Long-advocated for by teachers and parents but likely to annoy more than a few students, the policy – which was promised and loudly touted during the recent election campaign – comes amidst a growing trend towards restricting the use of potentially disruptive technologies during class.

It mirrors similar policies already in place overseas – where bans in the likes of Spain, Israel, France, China, and elsewhere were implemented years ago – and in Australian states including South Australia, Victoria, WA, and the Northern Territory.

“I don’t want to see NSW kids fall behind,” Minns told ABC.

“I know a lot of adults find it difficult to concentrate when a mobile phone is in front of them, so I don’t know why we expect children to be able to have that kind of discipline.”

Schools will have some discretion as to how the phones students will be separated from their phones – locked pouches, lockers, or simply a requirement that phones not be removed from student bags are all options – but the devices will also be banned during recess and lunchtimes.

“For many schools and teachers,” Minns said, “that’s enough so they know the school ban is in place and they know there’s no ambiguity if a kid does take out a mobile phone at recess or at lunch.”

Appetite for distraction

The policy comes amidst growing concern about the increasing screen time of young people, with estimates that overall screen time increased by up to 71 percent during the COVID-19 pandemic.

It is seen as one of many factors that have seen NSW’s academic rankings sliding over the past 15 years, to the point where reading, maths, and science outcomes are outside of the top 20 jurisdictions in the world.

Whether banning mobile phones can improve this remains to be seen, with some sceptics – noting that studies in Sweden have shown no change in student performance after bans were implemented – arguing that such bans risks becoming a token gesture in a multi-faceted response.

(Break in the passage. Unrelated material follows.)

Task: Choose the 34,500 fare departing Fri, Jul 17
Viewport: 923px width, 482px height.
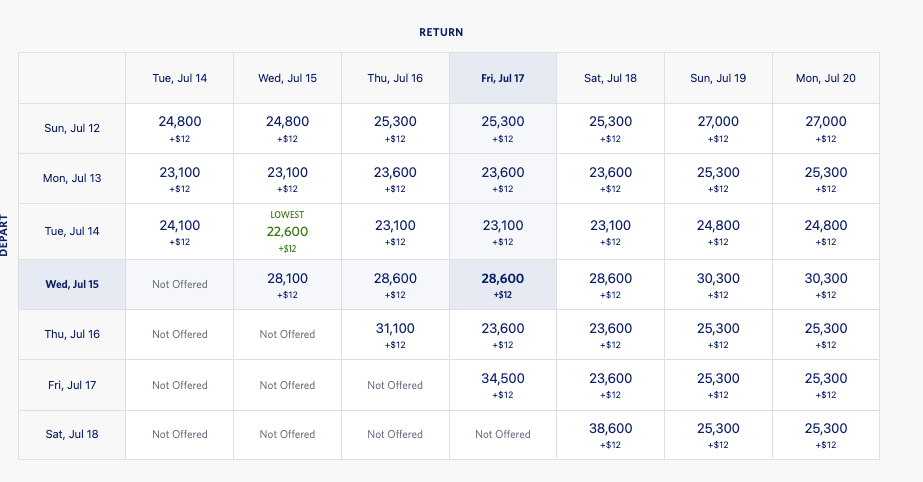Action: click(503, 384)
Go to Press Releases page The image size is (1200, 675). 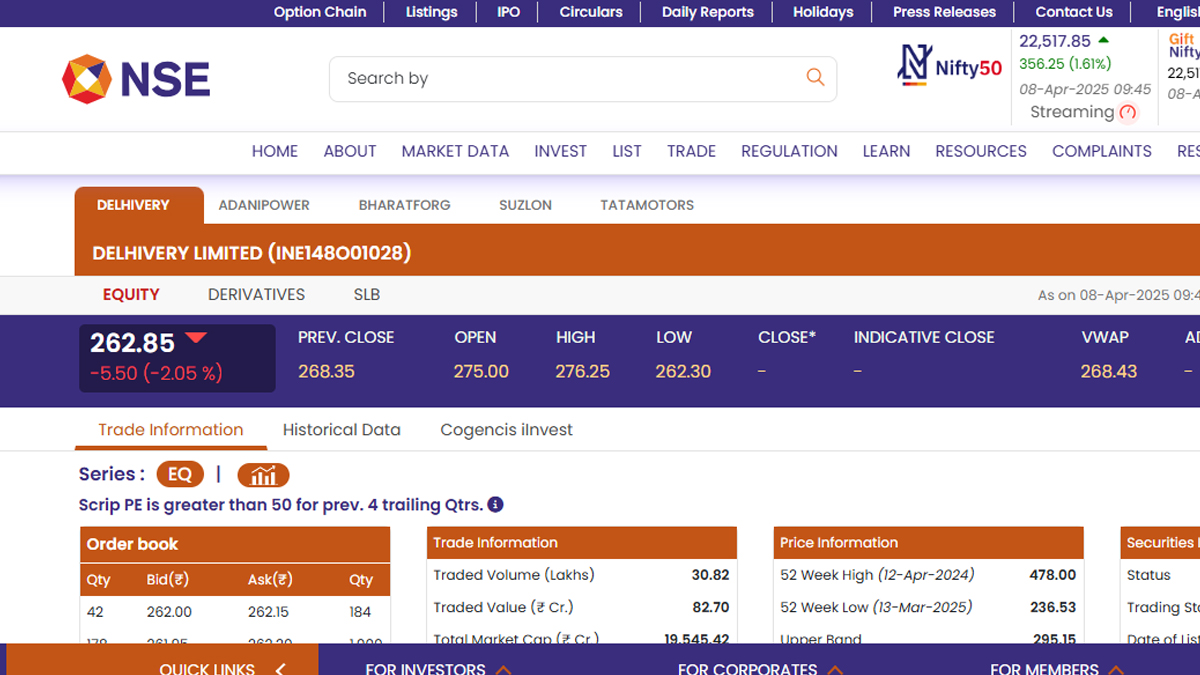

Nonetheless, state governments stand behind the research, with Victoria highlighting a range of research to support its 2020 ban.

UK evidence shows that the students seeing the biggest benefits are those with the lowest scores, Minns said, noting that many such students saw their scores increase by double the amount of their more capable peers.

And while authorities are well aware that many students will attempt to circumvent the ban by using laptops instead, Minns waved off concerns that the mobile phone ban would be a paper tiger.

“We don’t want to let perfection be the enemy of the good here,” he said. “We’ve seen the evidence from the UK, and a lot of high schools in NSW, that there’s an enormous social good associated with bringing in that mobile phone ban, particularly at recess and lunchtime.”

“We think it will make a big difference,” Minns added, “and we want to make sure that NSW students aren’t falling further behind their interstate cohorts.”